When a carpenter has to figure upon painting it is better for him to get some reliable mechanic who is in the business to give figures on the work. Painterfigure their work by the square yard. I have inquired of practical painters concerning their methods of calculation and have failed to find any uniform scale or rule by which to measure surfaces. Nearly all master painters have a basis of calculation, but the accuracy of their estimates depends so much upon personal judgment as to the nature and extent of variations, that their methods would be useless to persons of less accurate judgment. The methods also vary according to the nature of the work and the training of the painter. No two would measure in the same way, perhaps, yet they might reach nearly the same results. Although it is true that very much depends upon the painter's judgment, I will try to give a few hints which will be found in some cases entirely trustworthy and in all helpful. One way of measuring is to obtain the number of square feet in the sides and ends of a building as if they are flat surfaces, give a rough guess as to the dimensions of trimming, etc, and let it go at that. This plan may work well for a good guesser, but for general use it is not very satisfactory. Another way in connection with wooden buildings is to measure the length and exposed surface of one strip of siding, then count the siding and multiply the dimensions of one by the whole number on the side or end of the building ; the product will be the surface measure. This is a better way, but its accuracy depends upon a pretty thorough acquaintance with compound numbers, as dimensions must be reduced to inches, then back to feet or yards, according to the basis of calculation. Trimmings, etc, are measured separately. Common siding are put on with one board overlapping another, and the lapping edge of the board is raised from the perpendicular, so that it presents a diagonal instead of a flat surface ; and there is also the exposed edge of the board, about ½ inch, which should be included in the estimate. Suppose, now, that the exposed portion of a board of siding is 4 inches - the usual width - and the edge ½ inch. It will give the side of a building just 12½ per cent, more surface than it would possess if it were perfectly flat. Hence one-eighth added to the dimensions, obtained by multiplying hight and length together, will give the actual surface measure of common siding.

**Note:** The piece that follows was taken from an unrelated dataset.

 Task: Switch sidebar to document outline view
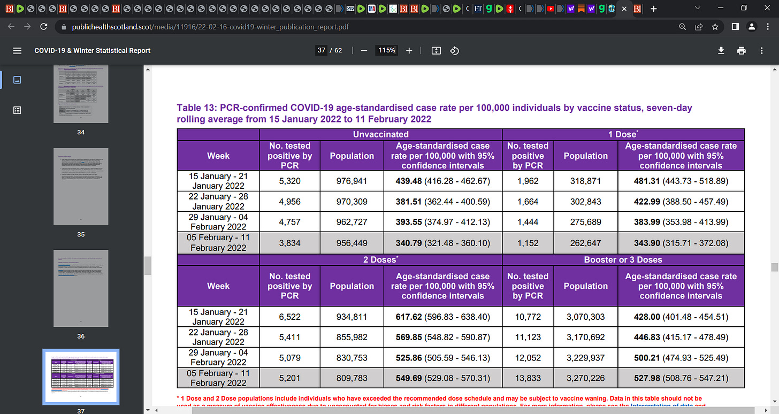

In drop siding, which is frequently used, there is an exposed edge of about ½ inch, and about ½ inch more surface on the molded edge than there would be if it were flat, thus making a total gain over flat surface of ½ inch on each piece of siding, or 18½ per cent., which is very nearly equal to one-fifth. Hence one-fifth should be added to the dimensions in square feet of a building to obtain the surface measurement for drop siding.
In measuring the gable ends of ordinary buildings the dimensions should be one-half less than actual square measure. For example, if a building is 20 feet wide, and is 10 feet from the level of the frame plates to the point of the roof, multiply half the width, 10 feet, by the hight, 10 feet, and we have 100 feet surface of the gable end, to which should be added the percentages for the edges of the siding boards, etc. No deduction is usually made for openings. Cornice and trimmings should be measured separately. If there are panels, beads and other projecting and receding features, brackets, etc, carefully measure one of each, count the number on the building and multiply by that number; the product will be the total surface. Open brackets on cornices and scroll and lattice work on verandas should be measured solid, as the edges fully make up for open spaces.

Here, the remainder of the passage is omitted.